Visitors to cemeteries in America and in much of the world often leave plastic or fabric flowers in lieu of real flowers. In France the artificial flower of choice is the immortelle. Flower shops near cemeteries almost always sell them. While they cost more than other artificial flowers, they are virtually impervious to the ravages of time and weather and are also very easy to clean.
The primary symbol of the Freemasons is the square and compass. Often, inside the symbol is the letter G, which some say stands for geometry while others say it stands for God. Sometimes the symbol also contains clasped hands. The square and compass represent the interaction between mind and matter and refer to the progression from the material to the intellectual to the spiritual. The Freemasons have a gift for clouding the origins of their organization, but historians say the roots of Freemasonry were among the stonemasons who built the great cathedrals in Europe. Since they went from job to job and were essentially self-employed, they were free masons. When they worked on a large job, they banded together to form lodges. The Masons have grown to become the largest fraternal organization in the world. They are noted for their wide use of symbols and secret handshakes. The oldest jurisdiction on the continent of Europe, the Grand Orient de France (GOdF), was founded in 1733.
Jewish people have been memorializing their dead far longer than Christians. Jewish tombstones do not have nearly the vocabulary of symbols as Christian tombstones, but their brevity is deceiving. On some Jewish tombstones, the father of the deceased person is written on the tombstone. This piece of information gives genealogists a step back one generation.
Hebrew symbols, Pere-Lachaise
The menorah is a seven-branched candelabrum It is usually seen on the tombstone of a righteous woman Its roots go back to the destruction of the Temple of Solomon.
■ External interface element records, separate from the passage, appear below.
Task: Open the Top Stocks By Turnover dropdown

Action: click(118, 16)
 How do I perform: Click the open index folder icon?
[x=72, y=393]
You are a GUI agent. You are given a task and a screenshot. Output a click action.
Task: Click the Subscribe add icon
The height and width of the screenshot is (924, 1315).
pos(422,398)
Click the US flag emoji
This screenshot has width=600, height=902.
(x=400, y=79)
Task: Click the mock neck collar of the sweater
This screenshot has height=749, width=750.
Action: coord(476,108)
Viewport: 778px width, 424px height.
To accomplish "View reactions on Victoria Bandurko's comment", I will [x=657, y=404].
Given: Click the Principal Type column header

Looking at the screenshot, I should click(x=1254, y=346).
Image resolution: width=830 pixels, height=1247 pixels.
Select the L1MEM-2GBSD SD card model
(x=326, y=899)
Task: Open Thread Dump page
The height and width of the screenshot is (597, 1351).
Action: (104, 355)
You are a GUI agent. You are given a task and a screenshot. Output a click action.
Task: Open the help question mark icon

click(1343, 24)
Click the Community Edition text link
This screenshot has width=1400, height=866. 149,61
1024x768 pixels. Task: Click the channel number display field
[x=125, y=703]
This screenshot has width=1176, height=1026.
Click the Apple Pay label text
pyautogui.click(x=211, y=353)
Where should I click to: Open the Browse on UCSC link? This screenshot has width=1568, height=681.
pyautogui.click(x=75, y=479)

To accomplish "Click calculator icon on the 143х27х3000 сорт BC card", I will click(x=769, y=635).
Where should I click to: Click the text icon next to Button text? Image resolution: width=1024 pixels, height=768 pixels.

The most vivid account of the menorah in the Bible is in Exodus 25: 31-40, where the Lord explains the furnishings he wants Moses to make for the tabernacle. Interestingly, the seven-branched menorah is rarely seen on European headstones (usually three or five branches are seen) because the seven-branched menorah was a symbol of the temple and its use was prohibited as a headstone symbol.
The Star of David, a symbol of divine protection, is probably the most well-known Jewish symbol, although it didn’t become a major symbol until the late 1880s, when it was used by Zionists to identify themselves. Ironically, the Star of David symbol became a permanent identifier of Jews when Hitler ordered Jews to wear the symbol on their arms. When Israel put the star on its flag, the transition from minor symbol to the universal Jewish symbol was complete.